The anti-lymphangiogenic effect of anti-VEGF-A 2C3 antibody may occur through several mechanisms. It was previously proposed that VEGF-A induces lymphangiogenesis through macrophage recruitment that supplied VEGF-C and VEGF-D factors.32 Quantification of macrophage infiltrates in MDA-MB-231 tumors showed a 32% decrease in 2C3-treated tumors (Fig. 3). This decrease, however, neither correlated with distribution of LYVE-1 positive vessels nor with VEGF-C expression, which was strong and ubiquitous in both control and 2C3-treated groups (Fig. 4d). Lack of regulation of VEGF-C expression by VEGF-A has also been noted in T241 fibrosarcoma tumor model that over-expressed VEGF-A by 285-fold and displayed higher macrophage infiltration than control tumors.31 We concluded that macrophages may play a more important role in the environments lacking intrinsic VEGF-C (e.g., the injured cornea model32) than in tumors that robustly express VEGF-C protein. These findings suggest that inhibition of lymphangiogenesis by anti-VEGF-A antibodies may occur through modulation of lymphatic sensitivity to VEGF-C rather than by regulating the expression of this factor.

We tested this hypothesis by determining whether anti-VEGF-A treatment affects the expression of VEGFR-3 in lymphatic endothelium. We found that VEGFR-3 receptor was markedly downregulated on lymphatic vessels following 2C3 treatment (Fig. 5). VEGFR-2 receptor was also detected on tumor lymphatic vessels, but the reduction in VEGFR-2 expression following 2C3 treatment was far less remarkable than that of VEGFR-3 (data not shown). The 2C3 antibody treatment has previously been shown to inhibit VEGFR-2 expression on blood vessels in breast42 and pancreatic66 tumor models. A partial suppression of lymphangiogenesis by blocking VEGFR-2 receptor has also been reported, although the treatment was less efficacious than blocking VEGFR-3 receptor in the same model.25 In line with this report,25 we have found that VEGF-A dependent inhibition of lymphangiogenesis was associated with the decrease of predominantly VEGFR-3 receptor on residual lymphatic vessels while the effect on VEGFR-2 was less significant.
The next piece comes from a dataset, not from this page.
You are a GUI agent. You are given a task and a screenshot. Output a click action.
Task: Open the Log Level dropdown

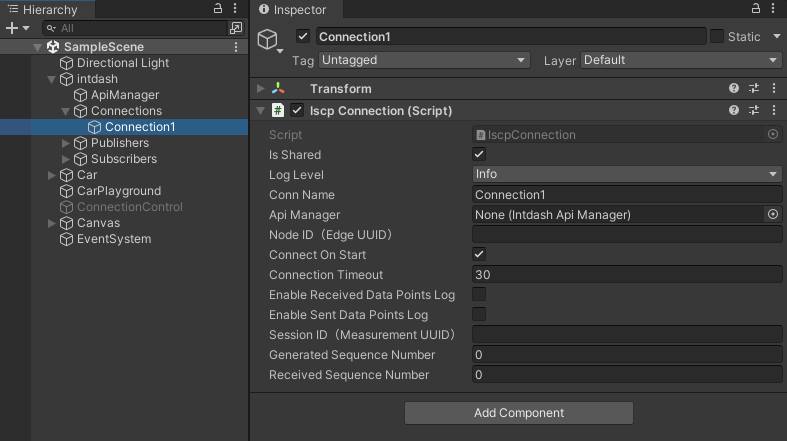pyautogui.click(x=627, y=174)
Because no molecular connection between VEGF-A signaling and VEGFR-3 expression has been reported, we examined possible indirect mechanisms whereby anti-VEGF-A treatment may affect VEGFR-3 expression. VEGF-A increases expression of Ang-2,56 a ligand for Tie-2 receptor expressed on lymphatic vessels. Ang-2 and related agonist, Ang-1, have been implicated in lymphangiogenesis.59 We, therefore, examined the effect of 2C3 treatment on the presence of Ang-1 and Ang-2 on MDA-MB-231 tumors and found only Ang-2 to be significantly reduced, on both mRNA and protein levels, following 2C3 treatment (Fig. 6). Both tumor cells and tumor endothelial cells demonstrated marked decrease in Ang-2 protein suggesting that depletion of tumor-derived VEGF-A affects both neoplastic and stroma compartments. Consistent with prior observations,61 we measured a 2-fold increase in Ang-2 expression following VEGF-A treatment of cultured LEC (Fig. 6c). Additionally, we report herein that both VEGF-A and Ang-2 increased proliferation of LEC in vitro in a dose-dependent manner and that sTie-2 inhibited the proliferative effects of either factor (Fig. 7). This suggests that the VEGF-A-mediated increase in Ang-2 production in tumor and tumor endothelial cells is responsible for increasing LEC division. While the molecular link between Ang-2 dependent activation and VEGFR-3 expression has yet to be established, the observations of Gale et al.57 that Tie-2 dependent signaling regulates VEGFR-3 expression in vivo suggests the plausibility of such a mechanism. Following this rationale, anti-VEGF-A treatment might reduce LVD indirectly by reducing Ang-2 dependent LEC proliferation and, possibly VEGFR-3 expression in lymphatic endothelium.

VEGF-A expression has been widely correlated with metastasis in breast cancer and other solid tumors that preferentially disseminate through the lymphatic route. This study demonstrates that lymphangiogenesis is promoted by VEGF-A and that the antibody therapy antagonizing this factor inhibits both lymphangiogenesis and lymphatic metastasis. It is, therefore, conceivable that anti-VEGF-A therapies, several of which are currently approved for clinical use, may confer additional benefits to cancer patients by reducing lymphatic metastasis and subsequent mortality.